**Action item**
From the line containing "Click the Market Cap info icon" through the last line below, copy every line exactly, leaving out the pictures.

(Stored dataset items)
"""
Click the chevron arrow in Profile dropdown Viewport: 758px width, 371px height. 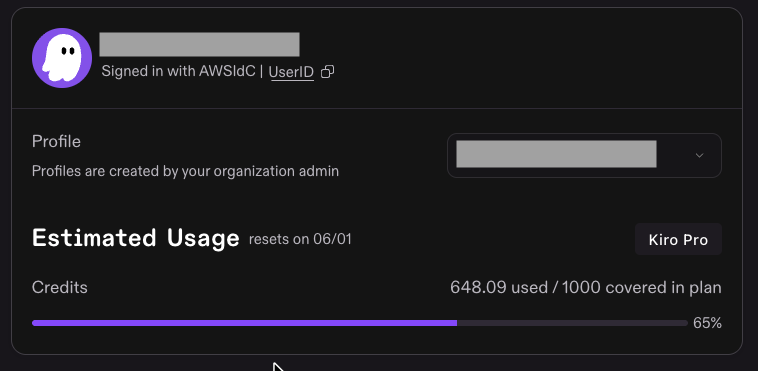coord(699,155)
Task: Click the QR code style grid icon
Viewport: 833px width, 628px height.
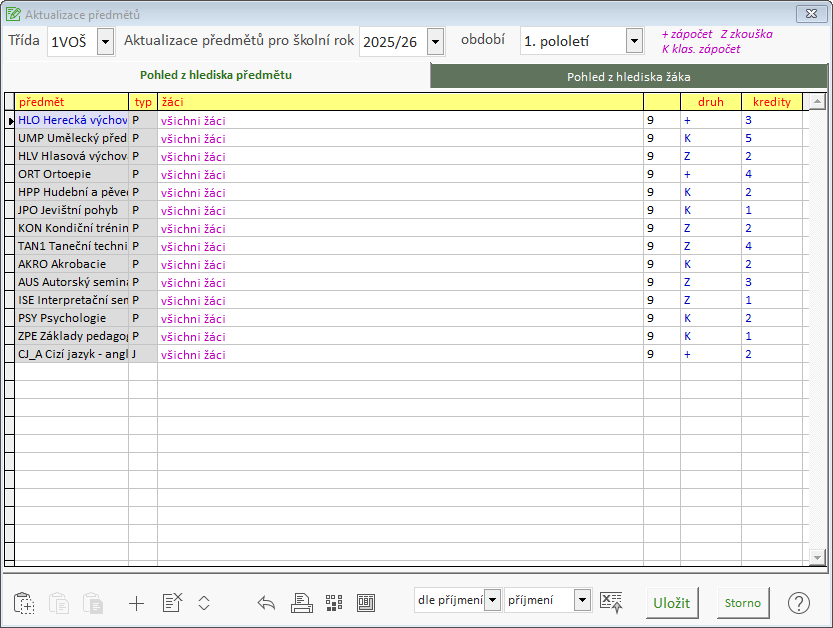Action: [334, 603]
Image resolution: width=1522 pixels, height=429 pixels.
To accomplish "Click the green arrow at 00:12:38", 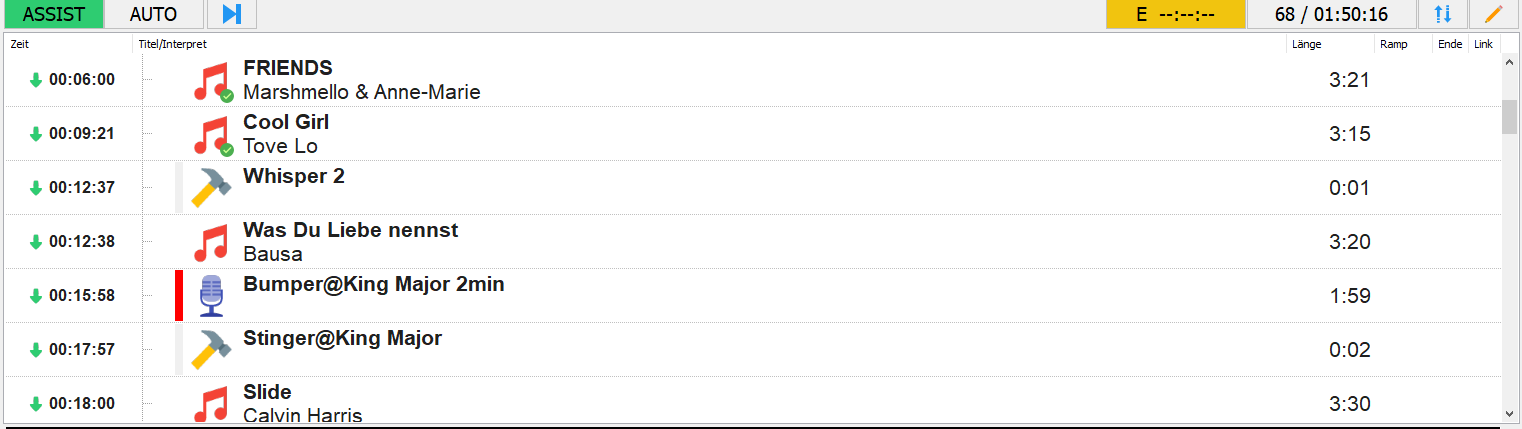I will (36, 242).
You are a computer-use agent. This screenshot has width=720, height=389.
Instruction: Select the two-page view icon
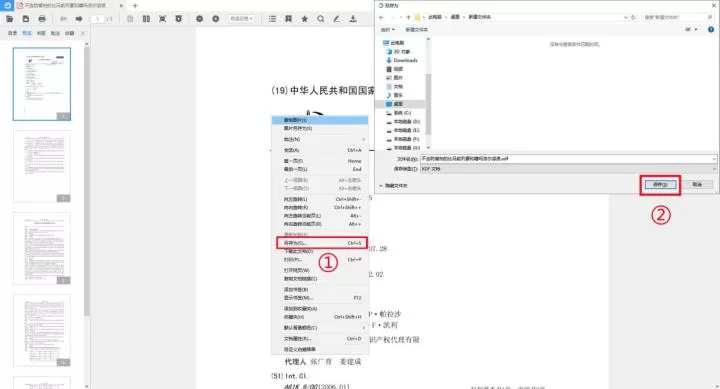coord(146,19)
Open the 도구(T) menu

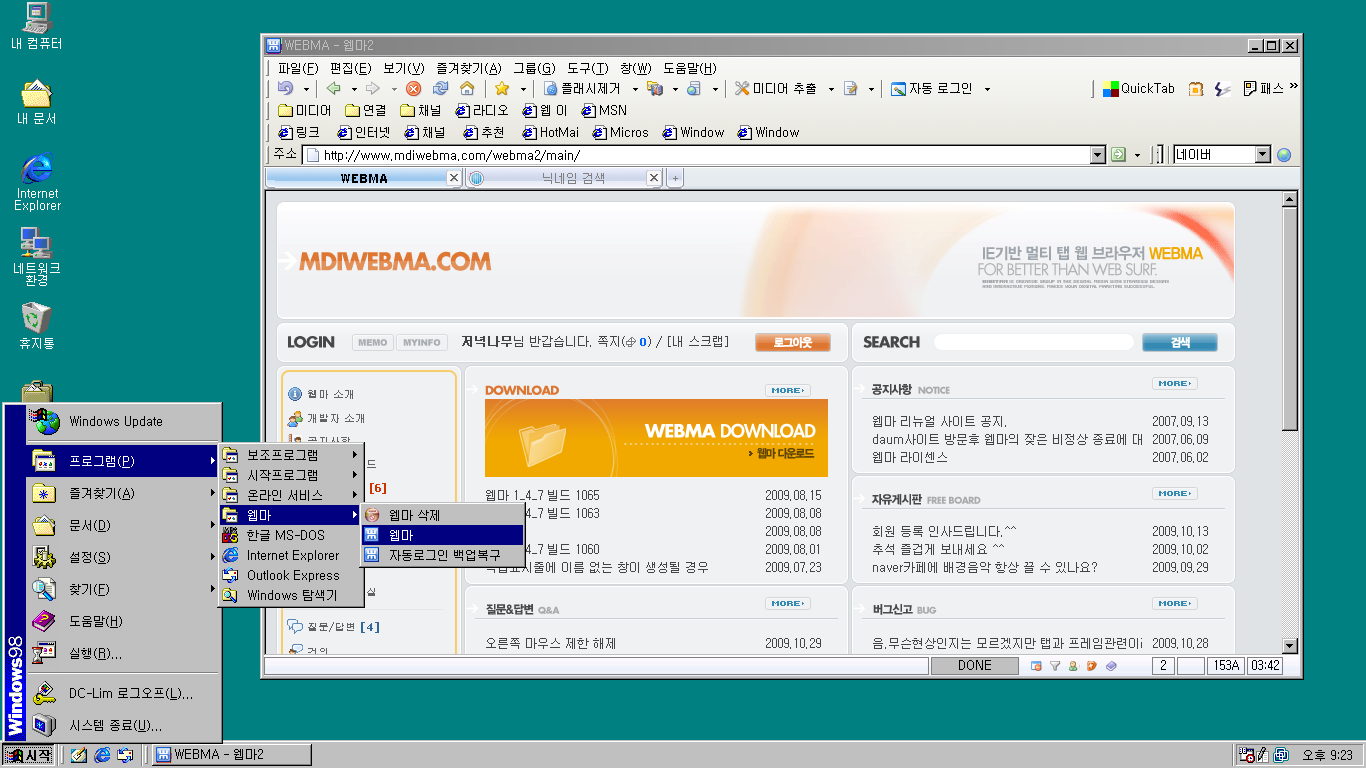pos(587,68)
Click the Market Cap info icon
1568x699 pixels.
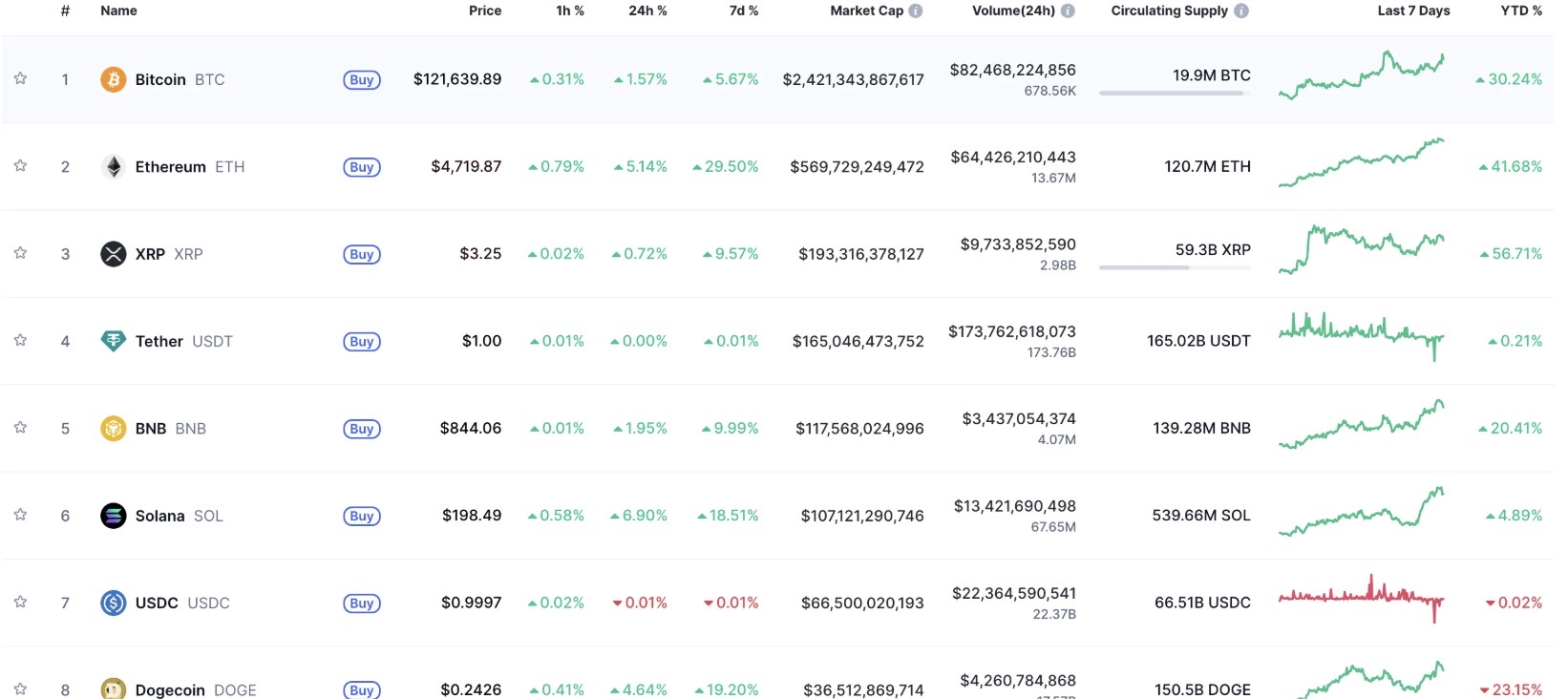point(916,11)
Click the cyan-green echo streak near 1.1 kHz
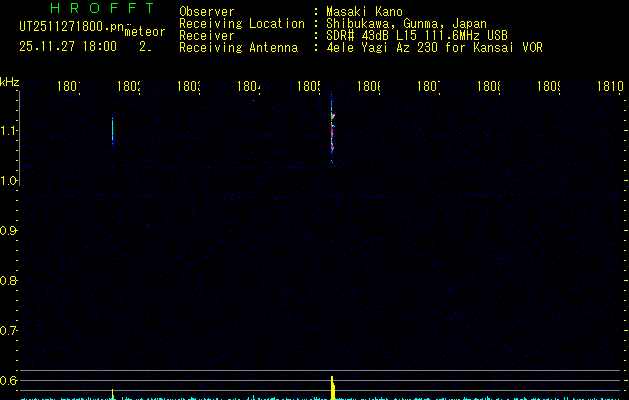 tap(113, 130)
"""
**Your response**
Click the Market Cap info icon
1568x699 pixels.
point(916,11)
Click the cyan-green echo streak near 1.1 kHz
 tap(113, 130)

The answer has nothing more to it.